ほとんどの引越し業者は「午後便」のほうが料金を下げて提案してきます。「午後便」の方が料金が高い事はイレギュラーな場合を除きほとんど無いと言えます。
つまり料金をお値打ちにしようとこちらが思えば、自然に引越し業者からは「午後便」の提案が出ると言っても過言ではありません。
安易に「午後便」にしてはいけない
特に支障が無ければ引越し料金が安くなるので「午後便」でも問題なさそうですが、実際のところ問題点は山積みと言えます。
引越し業者としても問題があると分かっていても「午後は問題がありますよ」なんて言いません。
もし言うとすれば「午後の引越しは若干遅れることがあるかもしれません、その為に午前便より料金をお値打ちにしますのでお得です」と、この程度のことしか伝えない事が現実です。
しかし実際に「午後便」は大幅な時間の遅延が発生することは日常的に起こっています。
引越し作業員もなれたもので、午後のお客さんには約束の時間前に遅れることを伝える連絡を入れます。

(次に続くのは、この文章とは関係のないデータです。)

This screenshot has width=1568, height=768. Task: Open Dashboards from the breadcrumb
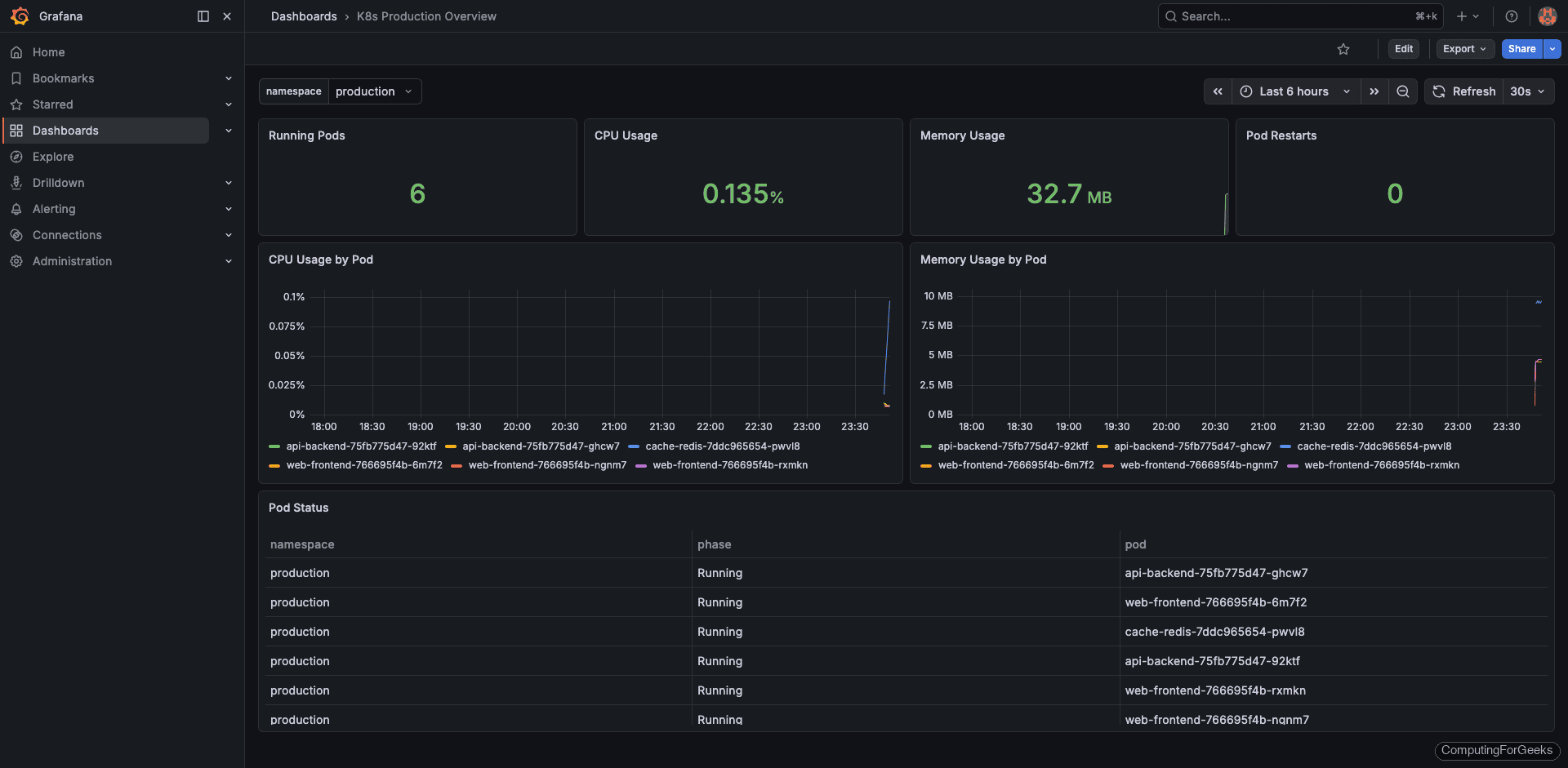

その遅れる連絡は、ほとんど毎日繰り返されるといっても良いでしょう。引越し業者としては午後の引越しは遅れる事が当たり前の通常運転ともいえるのです。
実際にかかる作業時間
引越し業者に伝える作業時間と、実際にかかる時間は違いがあります。
実際にかかる時間についてはこちらを参考にしてください。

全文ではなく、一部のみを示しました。